In the listing below, find the line that contains "Instruction: Click the Fleet" and the line that contains "Task: Launch Partition". Quote both and every line between them, exactly, and nothing more.

§ Given entries:
Start of Block

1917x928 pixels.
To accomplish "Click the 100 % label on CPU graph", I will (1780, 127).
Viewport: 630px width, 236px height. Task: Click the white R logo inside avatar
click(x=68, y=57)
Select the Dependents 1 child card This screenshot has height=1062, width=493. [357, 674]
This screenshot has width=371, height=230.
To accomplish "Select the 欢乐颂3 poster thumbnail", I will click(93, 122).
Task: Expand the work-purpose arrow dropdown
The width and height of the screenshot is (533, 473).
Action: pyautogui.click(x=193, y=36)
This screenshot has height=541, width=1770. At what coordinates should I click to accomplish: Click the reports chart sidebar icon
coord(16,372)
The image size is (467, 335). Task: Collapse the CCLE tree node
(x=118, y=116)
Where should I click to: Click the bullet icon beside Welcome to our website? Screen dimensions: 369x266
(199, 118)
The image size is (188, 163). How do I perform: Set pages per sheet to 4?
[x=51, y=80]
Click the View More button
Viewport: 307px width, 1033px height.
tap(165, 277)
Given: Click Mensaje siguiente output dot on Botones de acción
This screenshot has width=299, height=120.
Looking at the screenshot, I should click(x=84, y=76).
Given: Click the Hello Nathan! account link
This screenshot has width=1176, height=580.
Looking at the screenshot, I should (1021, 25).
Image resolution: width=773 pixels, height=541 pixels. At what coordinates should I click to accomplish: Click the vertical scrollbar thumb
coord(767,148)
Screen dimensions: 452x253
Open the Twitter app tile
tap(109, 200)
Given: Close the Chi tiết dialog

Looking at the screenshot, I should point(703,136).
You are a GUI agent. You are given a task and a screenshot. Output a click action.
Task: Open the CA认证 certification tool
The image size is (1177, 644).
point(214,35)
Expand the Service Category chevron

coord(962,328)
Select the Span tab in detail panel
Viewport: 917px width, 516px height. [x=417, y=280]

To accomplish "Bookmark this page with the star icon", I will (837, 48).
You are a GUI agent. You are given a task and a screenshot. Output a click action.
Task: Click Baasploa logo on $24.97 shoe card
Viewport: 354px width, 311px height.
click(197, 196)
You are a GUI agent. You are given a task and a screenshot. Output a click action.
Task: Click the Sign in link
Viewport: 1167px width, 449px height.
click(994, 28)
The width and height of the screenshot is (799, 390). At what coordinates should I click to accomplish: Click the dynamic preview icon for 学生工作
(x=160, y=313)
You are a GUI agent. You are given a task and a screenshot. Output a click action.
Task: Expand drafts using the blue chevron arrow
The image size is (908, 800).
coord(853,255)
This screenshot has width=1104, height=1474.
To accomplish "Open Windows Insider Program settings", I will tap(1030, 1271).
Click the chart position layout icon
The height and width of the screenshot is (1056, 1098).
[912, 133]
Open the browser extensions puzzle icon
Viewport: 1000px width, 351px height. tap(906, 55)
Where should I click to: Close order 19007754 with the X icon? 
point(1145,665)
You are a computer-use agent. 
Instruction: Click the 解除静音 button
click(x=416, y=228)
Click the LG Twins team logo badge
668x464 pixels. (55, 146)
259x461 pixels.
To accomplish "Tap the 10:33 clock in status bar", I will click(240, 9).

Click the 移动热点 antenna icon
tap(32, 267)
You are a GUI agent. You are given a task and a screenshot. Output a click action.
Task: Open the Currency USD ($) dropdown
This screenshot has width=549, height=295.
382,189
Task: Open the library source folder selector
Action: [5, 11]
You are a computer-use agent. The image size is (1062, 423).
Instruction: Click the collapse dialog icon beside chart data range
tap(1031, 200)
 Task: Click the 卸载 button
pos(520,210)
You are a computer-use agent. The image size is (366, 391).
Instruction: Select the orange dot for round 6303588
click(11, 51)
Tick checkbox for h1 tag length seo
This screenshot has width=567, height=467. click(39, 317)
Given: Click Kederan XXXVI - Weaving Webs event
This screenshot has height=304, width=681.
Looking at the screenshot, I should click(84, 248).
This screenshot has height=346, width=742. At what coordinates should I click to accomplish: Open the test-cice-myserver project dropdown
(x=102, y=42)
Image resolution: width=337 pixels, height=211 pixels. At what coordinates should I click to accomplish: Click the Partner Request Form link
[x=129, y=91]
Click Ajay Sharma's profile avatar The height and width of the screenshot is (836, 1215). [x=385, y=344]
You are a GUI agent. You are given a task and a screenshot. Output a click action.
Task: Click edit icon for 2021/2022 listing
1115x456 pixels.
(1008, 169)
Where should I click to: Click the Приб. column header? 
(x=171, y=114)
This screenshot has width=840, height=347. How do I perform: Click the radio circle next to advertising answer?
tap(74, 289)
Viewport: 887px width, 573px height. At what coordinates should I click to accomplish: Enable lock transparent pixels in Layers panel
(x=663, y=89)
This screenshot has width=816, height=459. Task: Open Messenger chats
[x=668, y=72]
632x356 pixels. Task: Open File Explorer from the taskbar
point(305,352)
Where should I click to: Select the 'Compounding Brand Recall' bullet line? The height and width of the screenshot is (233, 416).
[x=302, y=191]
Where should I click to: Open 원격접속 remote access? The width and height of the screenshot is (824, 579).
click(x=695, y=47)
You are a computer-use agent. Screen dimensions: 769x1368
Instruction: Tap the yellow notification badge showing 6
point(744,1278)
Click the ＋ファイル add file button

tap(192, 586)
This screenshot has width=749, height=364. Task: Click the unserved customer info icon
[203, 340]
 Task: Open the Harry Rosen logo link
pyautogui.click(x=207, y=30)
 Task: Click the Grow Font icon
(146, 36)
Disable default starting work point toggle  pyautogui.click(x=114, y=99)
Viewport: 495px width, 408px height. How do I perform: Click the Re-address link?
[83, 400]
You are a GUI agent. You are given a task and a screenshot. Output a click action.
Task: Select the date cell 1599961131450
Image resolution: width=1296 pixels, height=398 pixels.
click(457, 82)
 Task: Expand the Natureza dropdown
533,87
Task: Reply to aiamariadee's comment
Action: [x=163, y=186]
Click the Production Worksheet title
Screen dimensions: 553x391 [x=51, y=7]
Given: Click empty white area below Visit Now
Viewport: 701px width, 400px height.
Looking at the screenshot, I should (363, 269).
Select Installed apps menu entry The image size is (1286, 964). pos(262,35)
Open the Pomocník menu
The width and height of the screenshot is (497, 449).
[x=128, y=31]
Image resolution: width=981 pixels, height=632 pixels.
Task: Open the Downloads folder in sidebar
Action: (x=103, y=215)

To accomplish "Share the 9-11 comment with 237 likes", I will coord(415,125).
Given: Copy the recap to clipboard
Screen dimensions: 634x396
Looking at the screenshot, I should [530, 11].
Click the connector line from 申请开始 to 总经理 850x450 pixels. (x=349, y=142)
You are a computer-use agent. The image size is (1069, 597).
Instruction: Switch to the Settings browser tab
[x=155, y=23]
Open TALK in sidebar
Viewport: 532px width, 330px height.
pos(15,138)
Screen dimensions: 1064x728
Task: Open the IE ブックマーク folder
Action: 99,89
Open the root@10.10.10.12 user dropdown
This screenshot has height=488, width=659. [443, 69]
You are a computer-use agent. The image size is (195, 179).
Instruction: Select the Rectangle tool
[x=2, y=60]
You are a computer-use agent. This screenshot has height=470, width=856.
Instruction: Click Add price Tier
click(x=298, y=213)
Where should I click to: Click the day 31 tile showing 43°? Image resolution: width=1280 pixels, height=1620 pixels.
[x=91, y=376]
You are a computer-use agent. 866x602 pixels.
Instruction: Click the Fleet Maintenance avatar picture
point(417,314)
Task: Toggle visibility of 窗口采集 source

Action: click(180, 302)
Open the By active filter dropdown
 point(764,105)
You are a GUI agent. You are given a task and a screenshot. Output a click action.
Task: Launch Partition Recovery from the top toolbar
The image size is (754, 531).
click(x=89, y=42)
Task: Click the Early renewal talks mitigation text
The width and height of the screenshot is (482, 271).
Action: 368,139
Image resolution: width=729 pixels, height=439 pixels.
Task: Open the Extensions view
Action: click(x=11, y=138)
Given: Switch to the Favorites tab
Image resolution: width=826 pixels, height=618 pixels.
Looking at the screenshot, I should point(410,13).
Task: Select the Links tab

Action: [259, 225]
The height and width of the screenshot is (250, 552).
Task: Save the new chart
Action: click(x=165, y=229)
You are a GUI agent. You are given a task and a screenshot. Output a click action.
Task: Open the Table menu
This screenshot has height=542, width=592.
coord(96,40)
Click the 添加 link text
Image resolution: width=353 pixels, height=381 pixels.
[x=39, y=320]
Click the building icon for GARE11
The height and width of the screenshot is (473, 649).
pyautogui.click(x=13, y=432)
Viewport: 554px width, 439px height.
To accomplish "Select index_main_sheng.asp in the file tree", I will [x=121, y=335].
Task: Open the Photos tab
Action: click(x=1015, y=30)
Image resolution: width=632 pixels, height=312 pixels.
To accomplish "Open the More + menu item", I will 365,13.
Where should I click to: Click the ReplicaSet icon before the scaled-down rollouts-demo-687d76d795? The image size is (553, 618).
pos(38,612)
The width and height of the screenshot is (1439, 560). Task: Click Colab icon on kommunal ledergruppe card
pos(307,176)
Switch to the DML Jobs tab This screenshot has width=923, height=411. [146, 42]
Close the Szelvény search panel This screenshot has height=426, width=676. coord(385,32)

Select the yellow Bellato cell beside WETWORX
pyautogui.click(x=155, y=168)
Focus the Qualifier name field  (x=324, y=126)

End of Block

§ Result of this exercise:
Instruction: Click the Fleet Maintenance avatar picture
point(417,314)
Task: Toggle visibility of 窗口采集 source

Action: click(180, 302)
Open the By active filter dropdown
 point(764,105)
You are a GUI agent. You are given a task and a screenshot. Output a click action.
Task: Launch Partition Recovery from the top toolbar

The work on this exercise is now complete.